• _Task details_
Using the entries that follow, write out the line containing "Shipping policy (736, 1016)", the line containing "[Twitter] (91, 2438)", and every line between them, exactly and nothing else.

• _Dataset excerpts_

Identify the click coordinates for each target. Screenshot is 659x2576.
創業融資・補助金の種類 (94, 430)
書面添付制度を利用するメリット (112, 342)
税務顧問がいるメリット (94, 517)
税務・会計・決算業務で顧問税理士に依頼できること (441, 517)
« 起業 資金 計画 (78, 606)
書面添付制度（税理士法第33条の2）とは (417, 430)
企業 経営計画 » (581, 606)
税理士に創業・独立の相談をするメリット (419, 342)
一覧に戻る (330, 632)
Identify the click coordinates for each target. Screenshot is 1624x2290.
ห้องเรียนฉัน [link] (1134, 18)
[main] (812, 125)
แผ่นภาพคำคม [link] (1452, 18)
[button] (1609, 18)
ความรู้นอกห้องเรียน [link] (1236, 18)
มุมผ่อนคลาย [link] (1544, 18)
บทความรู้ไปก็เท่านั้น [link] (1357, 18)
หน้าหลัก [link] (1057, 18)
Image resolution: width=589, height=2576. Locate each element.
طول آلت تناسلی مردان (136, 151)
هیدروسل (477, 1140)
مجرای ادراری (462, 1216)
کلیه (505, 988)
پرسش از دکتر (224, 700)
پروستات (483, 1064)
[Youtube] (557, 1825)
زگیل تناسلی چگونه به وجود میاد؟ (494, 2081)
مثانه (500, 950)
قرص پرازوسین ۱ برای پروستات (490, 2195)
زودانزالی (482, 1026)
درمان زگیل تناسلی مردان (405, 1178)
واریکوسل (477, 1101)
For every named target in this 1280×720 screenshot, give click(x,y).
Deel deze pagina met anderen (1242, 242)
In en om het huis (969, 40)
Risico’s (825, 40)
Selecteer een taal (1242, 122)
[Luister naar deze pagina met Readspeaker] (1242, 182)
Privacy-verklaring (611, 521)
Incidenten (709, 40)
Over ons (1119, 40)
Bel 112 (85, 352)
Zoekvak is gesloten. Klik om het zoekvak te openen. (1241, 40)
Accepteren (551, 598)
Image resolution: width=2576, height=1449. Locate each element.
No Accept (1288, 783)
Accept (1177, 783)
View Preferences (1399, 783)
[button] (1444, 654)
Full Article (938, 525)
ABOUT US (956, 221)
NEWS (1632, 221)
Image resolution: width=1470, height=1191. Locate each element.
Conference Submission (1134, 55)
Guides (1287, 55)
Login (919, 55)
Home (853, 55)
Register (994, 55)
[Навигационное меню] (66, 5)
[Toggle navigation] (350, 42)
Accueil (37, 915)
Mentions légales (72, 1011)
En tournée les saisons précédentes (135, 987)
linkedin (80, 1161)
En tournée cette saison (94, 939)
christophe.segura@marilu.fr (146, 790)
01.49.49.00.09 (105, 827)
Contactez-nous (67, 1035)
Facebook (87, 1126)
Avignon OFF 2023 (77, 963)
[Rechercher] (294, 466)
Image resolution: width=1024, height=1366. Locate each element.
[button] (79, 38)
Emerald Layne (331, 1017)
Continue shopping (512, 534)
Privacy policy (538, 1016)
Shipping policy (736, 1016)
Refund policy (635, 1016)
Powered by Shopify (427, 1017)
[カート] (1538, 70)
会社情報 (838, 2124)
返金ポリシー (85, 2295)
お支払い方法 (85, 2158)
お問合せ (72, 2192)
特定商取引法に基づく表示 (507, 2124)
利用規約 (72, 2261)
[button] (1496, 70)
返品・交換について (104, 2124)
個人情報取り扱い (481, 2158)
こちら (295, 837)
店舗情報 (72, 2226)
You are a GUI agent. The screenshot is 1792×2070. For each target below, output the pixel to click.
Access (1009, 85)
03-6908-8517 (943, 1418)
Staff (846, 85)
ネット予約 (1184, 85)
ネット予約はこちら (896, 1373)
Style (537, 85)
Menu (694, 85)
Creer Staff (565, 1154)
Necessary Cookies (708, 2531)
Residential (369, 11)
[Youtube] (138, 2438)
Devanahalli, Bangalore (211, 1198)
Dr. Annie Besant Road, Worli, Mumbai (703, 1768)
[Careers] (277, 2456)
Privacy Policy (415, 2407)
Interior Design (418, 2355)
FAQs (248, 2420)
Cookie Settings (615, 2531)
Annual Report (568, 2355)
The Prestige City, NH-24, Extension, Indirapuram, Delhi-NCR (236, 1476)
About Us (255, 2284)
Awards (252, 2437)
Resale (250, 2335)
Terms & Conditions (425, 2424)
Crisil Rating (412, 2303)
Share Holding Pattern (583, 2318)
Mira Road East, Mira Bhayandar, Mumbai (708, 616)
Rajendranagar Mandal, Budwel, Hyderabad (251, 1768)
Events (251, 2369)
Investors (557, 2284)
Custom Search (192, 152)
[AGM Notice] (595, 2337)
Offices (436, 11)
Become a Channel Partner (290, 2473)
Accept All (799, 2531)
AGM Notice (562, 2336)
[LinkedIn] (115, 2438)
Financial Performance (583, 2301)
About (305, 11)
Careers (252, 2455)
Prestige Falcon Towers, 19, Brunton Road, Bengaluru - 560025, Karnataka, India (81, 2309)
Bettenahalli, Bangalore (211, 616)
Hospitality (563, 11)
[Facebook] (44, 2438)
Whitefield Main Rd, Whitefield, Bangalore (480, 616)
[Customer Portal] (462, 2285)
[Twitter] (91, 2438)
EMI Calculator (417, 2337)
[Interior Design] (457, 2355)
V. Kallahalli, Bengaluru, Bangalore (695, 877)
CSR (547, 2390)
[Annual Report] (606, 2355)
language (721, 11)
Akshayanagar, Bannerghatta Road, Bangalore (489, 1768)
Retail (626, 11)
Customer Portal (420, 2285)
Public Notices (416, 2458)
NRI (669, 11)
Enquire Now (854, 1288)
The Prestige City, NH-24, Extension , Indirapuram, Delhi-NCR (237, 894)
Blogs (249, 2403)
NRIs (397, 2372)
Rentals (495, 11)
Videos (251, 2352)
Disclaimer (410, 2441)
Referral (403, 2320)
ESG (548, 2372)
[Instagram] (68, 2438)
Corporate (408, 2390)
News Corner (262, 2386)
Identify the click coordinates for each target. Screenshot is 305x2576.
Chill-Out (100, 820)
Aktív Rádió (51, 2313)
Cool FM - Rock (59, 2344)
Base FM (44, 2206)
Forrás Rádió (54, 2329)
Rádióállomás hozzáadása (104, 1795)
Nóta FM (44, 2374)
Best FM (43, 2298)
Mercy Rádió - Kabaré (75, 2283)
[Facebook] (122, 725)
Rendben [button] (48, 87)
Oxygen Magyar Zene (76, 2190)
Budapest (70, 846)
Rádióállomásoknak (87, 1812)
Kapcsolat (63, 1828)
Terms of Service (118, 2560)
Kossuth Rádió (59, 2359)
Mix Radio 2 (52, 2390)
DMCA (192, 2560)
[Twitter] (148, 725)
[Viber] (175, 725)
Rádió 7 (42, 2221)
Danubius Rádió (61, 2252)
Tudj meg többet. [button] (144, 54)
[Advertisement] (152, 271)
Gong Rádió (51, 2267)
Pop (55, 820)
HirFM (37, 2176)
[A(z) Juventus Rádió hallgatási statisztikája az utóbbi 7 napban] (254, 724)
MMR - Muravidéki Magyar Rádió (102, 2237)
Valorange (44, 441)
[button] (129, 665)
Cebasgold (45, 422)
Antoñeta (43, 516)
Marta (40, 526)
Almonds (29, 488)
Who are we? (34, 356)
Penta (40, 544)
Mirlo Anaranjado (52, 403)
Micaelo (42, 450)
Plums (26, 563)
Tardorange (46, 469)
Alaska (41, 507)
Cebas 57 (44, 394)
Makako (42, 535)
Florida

• _Reply_
Shipping policy (736, 1016)
Refund policy (635, 1016)
Powered by Shopify (427, 1017)
[カート] (1538, 70)
会社情報 (838, 2124)
返金ポリシー (85, 2295)
お支払い方法 (85, 2158)
お問合せ (72, 2192)
特定商取引法に基づく表示 (507, 2124)
利用規約 (72, 2261)
[button] (1496, 70)
返品・交換について (104, 2124)
個人情報取り扱い (481, 2158)
こちら (295, 837)
店舗情報 (72, 2226)
You are a GUI agent. The screenshot is 1792×2070. For each target below, output the pixel to click.
Access (1009, 85)
03-6908-8517 (943, 1418)
Staff (846, 85)
ネット予約 (1184, 85)
ネット予約はこちら (896, 1373)
Style (537, 85)
Menu (694, 85)
Creer Staff (565, 1154)
Necessary Cookies (708, 2531)
Residential (369, 11)
[Youtube] (138, 2438)
Devanahalli, Bangalore (211, 1198)
Dr. Annie Besant Road, Worli, Mumbai (703, 1768)
[Careers] (277, 2456)
Privacy Policy (415, 2407)
Interior Design (418, 2355)
FAQs (248, 2420)
Cookie Settings (615, 2531)
Annual Report (568, 2355)
The Prestige City, NH-24, Extension, Indirapuram, Delhi-NCR (236, 1476)
About Us (255, 2284)
Awards (252, 2437)
Resale (250, 2335)
Terms & Conditions (425, 2424)
Crisil Rating (412, 2303)
Share Holding Pattern (583, 2318)
Mira Road East, Mira Bhayandar, Mumbai (708, 616)
Rajendranagar Mandal, Budwel, Hyderabad (251, 1768)
Events (251, 2369)
Investors (557, 2284)
Custom Search (192, 152)
[AGM Notice] (595, 2337)
Offices (436, 11)
Become a Channel Partner (290, 2473)
Accept All (799, 2531)
AGM Notice (562, 2336)
[LinkedIn] (115, 2438)
Financial Performance (583, 2301)
About (305, 11)
Careers (252, 2455)
Prestige Falcon Towers, 19, Brunton Road, Bengaluru - 560025, Karnataka, India (81, 2309)
Bettenahalli, Bangalore (211, 616)
Hospitality (563, 11)
[Facebook] (44, 2438)
Whitefield Main Rd, Whitefield, Bangalore (480, 616)
[Customer Portal] (462, 2285)
[Twitter] (91, 2438)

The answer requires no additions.